Amerikalı orkestra şefi John Axelrod (d.1966), birlikte çalıştığı solistler listesine ikinci Türk müzisyeni ekledi. Axelrod, Lucerne Festivali'nde Fazıl Say'ın solist olarak katıldığı konserler yönetmenin ötesinde, Say'ın “Haremde Binbir Gece” başlıklı keman konçertosunun Patricia Kopatchinskaja solistliğinde kaydını da yapmıştı. 15 Kasım akşamı, Axelrod, Bilkent Senfoni Orkestrası'nı ilk kez yönetti. Konserin solisti, Fazıl Say'ın Ankara Devlet Konservatuvarı'ndan sınıf arkadaşı, piyanist Muhiddin Dürrüoğlu'ydu. (d.1969)
Hakkında genellikle olumlu eleştiriler okuduğumuz, kayıtlarından tanıdığımız bu uluslararası şefi, ilk kez çıplak gözle izleyip yorumlarını dinledik. BSO, Dürrüoğlu'na Chopin'in 2 Numaralı Fa minör konçertosunda eşlik etti. Axelrod özellikle eserin birinci bölümünde, orkestra partilerini hayli renkli ve olduğundan biraz daha hızlı tempoda çaldırarak seslendirmeye damgasını vurdu. Dürrüoğlu ise, alışkın olduğumuz parlak yorumunu sergiledi. Defalarca çaldığı bu konçertoyu, her olasılığa karşı nota desteğiyle seslendirdi. Nota yapraklarını çevirme görevini ise, Uluslararası tenorumuz Bülent Bezdüz'ün Bilkent'te piyano öğrencisi olan oğlu Doğaç üstlenmişti.
Parlak seslendirme dinleyicinin büyük ve ısrarlı alkışını alınca Dürrüoğlu, Chopin'den bir “prelüd”le karşılık verdi. Alkışın arkası kesilmeyince bu kez Bach'dan bir “gigue” ile noktayı koydu.
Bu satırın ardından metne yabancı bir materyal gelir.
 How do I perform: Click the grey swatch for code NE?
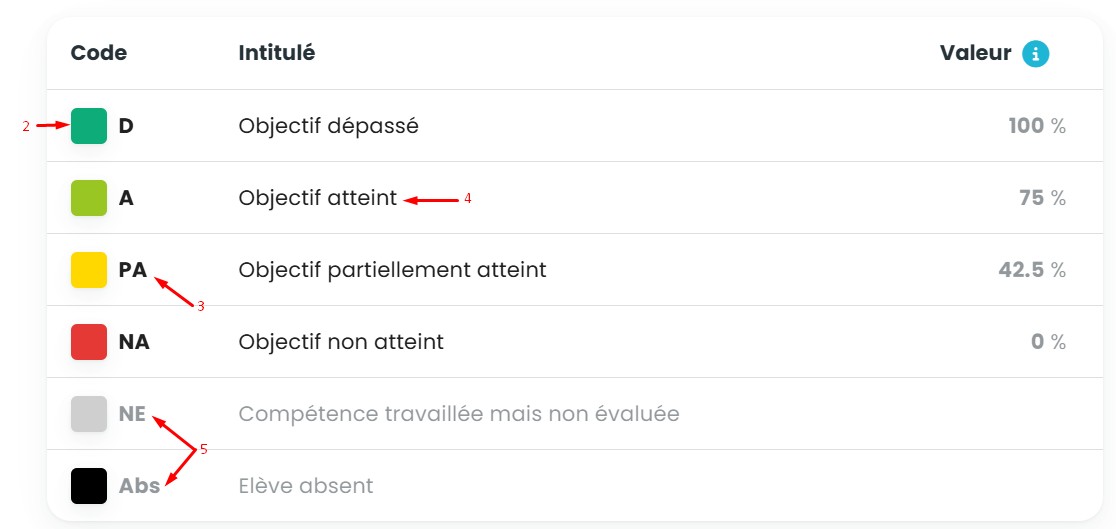click(89, 414)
Belçika Kraliyet Konservatuvarı'nda öğretmenliğinin yanında konser ve oda müziği kariyerini sürdüren Dürrüoğlu'nun umarız yolu Axelrod'la gene kesişir.
Konserin teması “Paris'te Bir Gezinti”ydi. Claude Debussy'nin “Prelüde a L' Apres-midi d'un faune”siyle açıldı. İkinci yarıda ise Maurice Ravel'in “Le Tombeau de Couperin” ve “Ma Mere l'Oye” başlıklı eserleri yer alıyordu. Orkestra gayet diri bir seslendirme yaptı.
Axelrod, geçmişteki yığınla eli bagedli fotoğrafına karşın konserin tümünü sadece el ve vücut hareketleriyle yönetti. Vuruşları sağlam, orkestrayla kurduğu iletişim güçlü bir şef. Eserlerin yapısı gereği özellikle tahta üflemeli ve kornoların başarılı etkinliğini, onları birkaç kez alkışlatarak ödüllendirdi. Leonard Bernstein, İlya Musin, Christoph Eschenbach gibi ustaların rahle-i tedrisinden geçmiş, Harvard mezunu bu karizmatik şefi umarım Ankara'da tekrar görme şansımız olur.
Bilkent Senfoni'nin yeni sezonundan birkaç “biçimsel ayrıntı”ya ilişkin gözlemimizi de paylaşalım.
- Girişte, dinleyiciye merdivenbaşında iki genç öğrenci tarafından program kitapçığı sunulmuyor. Artık kitapçıklar merdivenbaşına yerleştirilmiş bir masada bulunuyor, dileyen alıp fuayeye geçiyor.
-Konser sırasında ve sonunda solist ve şefe artık çiçek sunulmuyor.
-Konser öncesi dinleyiciyi usullerle ilgili uyaran anons, bir erkek sesiyle yenilenmiş.
-Fuayede, CD satışı yapılan stand bulunmuyor.